Analyse von Ulrich Reitz - Kurz vor der Brandenburg-Wahl wagt Woidke einen drastischen Asyl-Schritt
Nicht nur Friedrich Merz – auch ein sozialdemokratischer Ministerpräsident grätscht der Ampel voll in die Seite. Was zeigt: Wahlkämpfe können auch Wahrheitszeiten sein.
Nichts gegen Hendrik Wüst, aber weitaus spannender wäre gewesen, Caren Miosga hätte an seiner Stelle einen anderen Gast eingeladen.
Denn Wüst bleibt noch eine ganze Weile Ministerpräsident, während Dietmar Woidke womöglich schon an diesem Sonntagabend um 18.01 Uhr nach elf Jahren als Ministerpräsident von Brandenburg Geschichte ist.
Und also hätte man gern mehr darüber erfahren, wie der Sozialdemokrat in diesem letzten sozialdemokratischen Stammland diesem existentiellen Schicksal entgehen will.
„Wut oder Woidke“
Viele Menschen glauben, Wahlkämpfe seien Zeiten der Unwahrheit, weil Versprechen gemacht werden, um Stimmen zu fangen, die hernach nonchalant vergessen oder für unmöglich erklärt werden. Es geht aber auch andersherum, dann sind Wahlkampfzeiten Wahrheitszeiten.
Schon früh hat der letzte SPD-Dauer-Ministerpräsident – die Brandenburger kennen als Landesväter nur Sozialdemokraten - seinen Wählern ein Ultimatum gestellt und es sogleich auf seine Plakate schreiben lassen: „Wut oder Woidke“. Damit will er sagen und sagt es auch öffentlich: Verliert er mit seiner SPD gegen die AfD, dann ist er weg vom Fenster.
Woidke setzt alles auf eine Karte – sich selbst.

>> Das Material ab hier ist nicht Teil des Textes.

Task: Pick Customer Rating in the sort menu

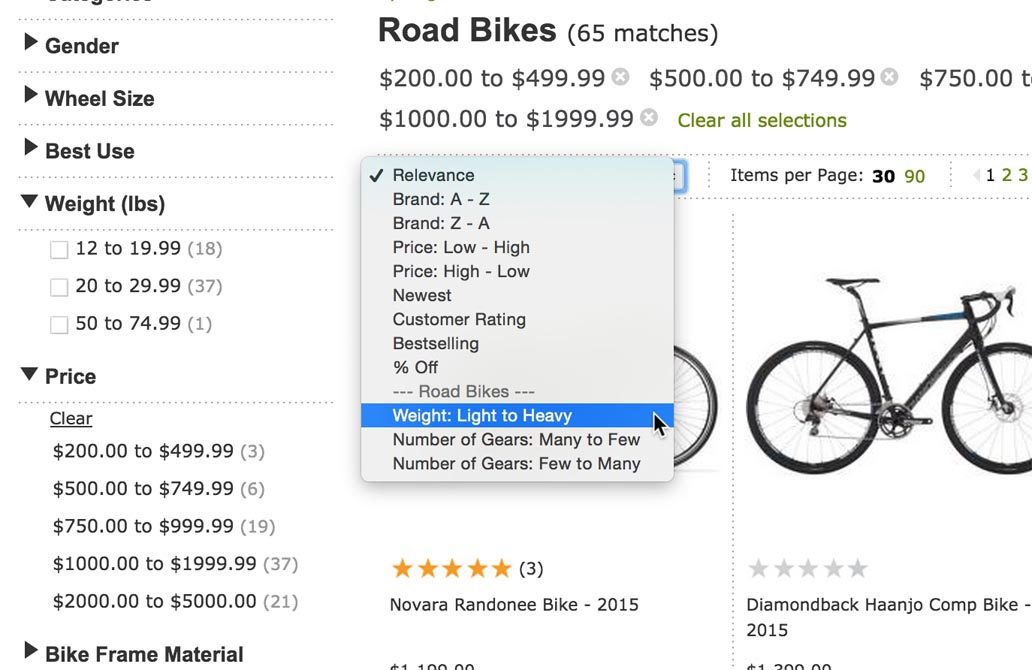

Es gab in den vergangenen 30 Jahren nur einen Sozialdemokraten, der sich etwas Vergleichbares getraut hat. 1998 machte Gerhard Schröder seine Kanzlerkandidatur für die SPD gegen Helmut Kohl von seinem Wahlsieg in Niedersachsen abhängig.

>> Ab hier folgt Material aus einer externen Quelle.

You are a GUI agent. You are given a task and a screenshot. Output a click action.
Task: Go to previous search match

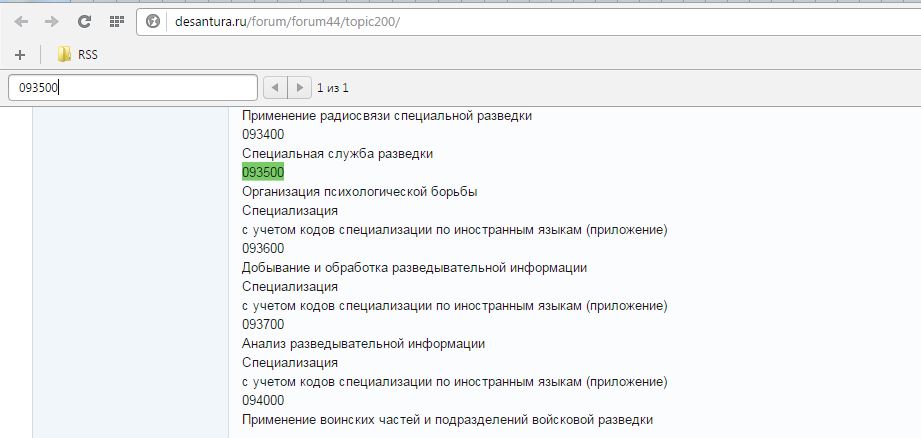click(x=274, y=88)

Der Mann hat den Bundeskanzler aus seinem Wahlkampf ausgeladen
Es war ein Wette gegen den Rivalen Oskar Lafontaine. Schröder gewann, man möchte sich kaum vorstellen, was mit der deutschen Wirtschaft anstelle der sozialen Renovierungs-Reformen passiert wäre, er hätte verloren.
Die SPD zahlte einen hohen Preis – Lafontaine machte die Linkspartei groß, danach machte sie seine Frau – Sahra Wagenknecht – wieder klein und gründete den nächsten SPD-Rivalen.

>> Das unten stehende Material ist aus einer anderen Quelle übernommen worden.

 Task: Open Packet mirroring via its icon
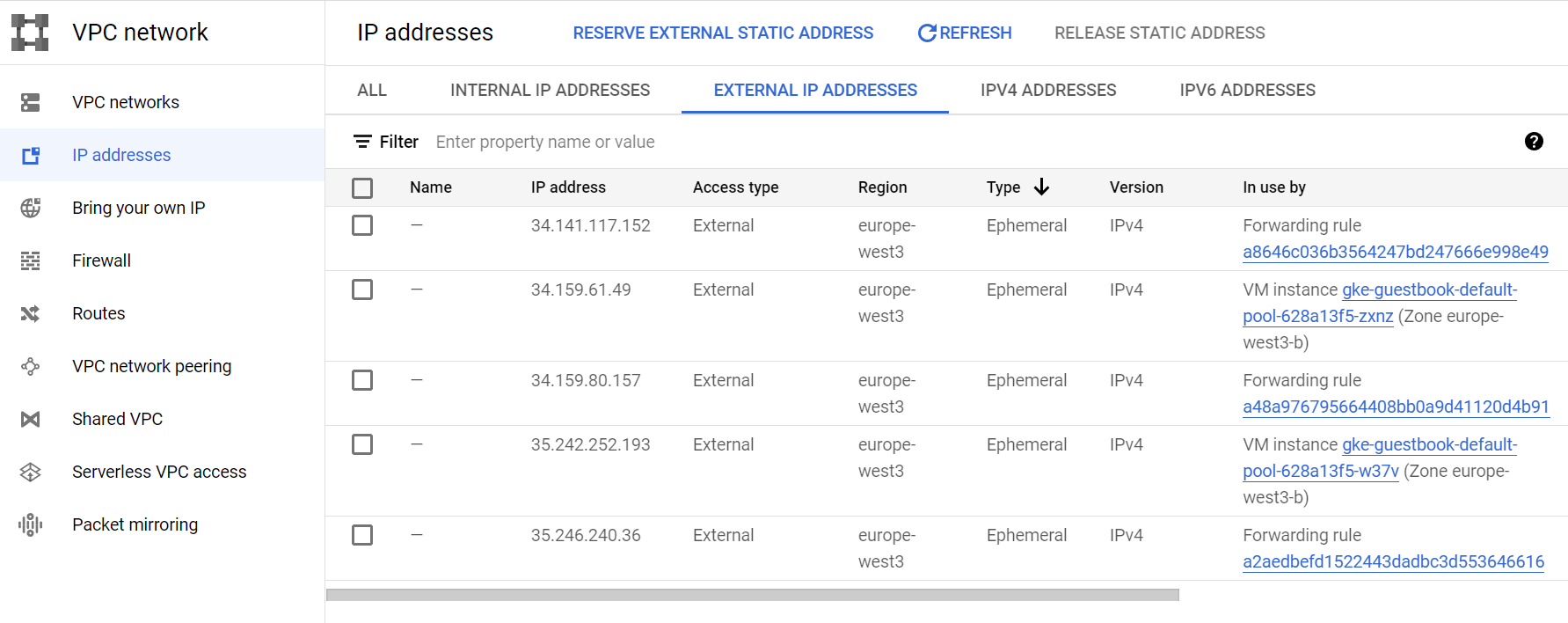pyautogui.click(x=31, y=525)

Das war so überraschend wie erfolgreich: Demnächst könnte Wagenknechts Partei in gleich drei Ost-Ländern regieren. Auch in dem Land von Woidke.
Der Mann hat den Bundeskanzler aus seinem Wahlkampf ausgeladen. Und das obwohl Olaf Scholz sogar in Brandenburgs Hauptstadt wohnt und dort, in Potsdam, seinen Wahlkreis hat. Auch Annalena Baerbock wohnt hier, was nicht unwichtig ist, weil Woidke auch außenpolitisch, bei der Ukraine und den Ami-Raketen, macht, was er will.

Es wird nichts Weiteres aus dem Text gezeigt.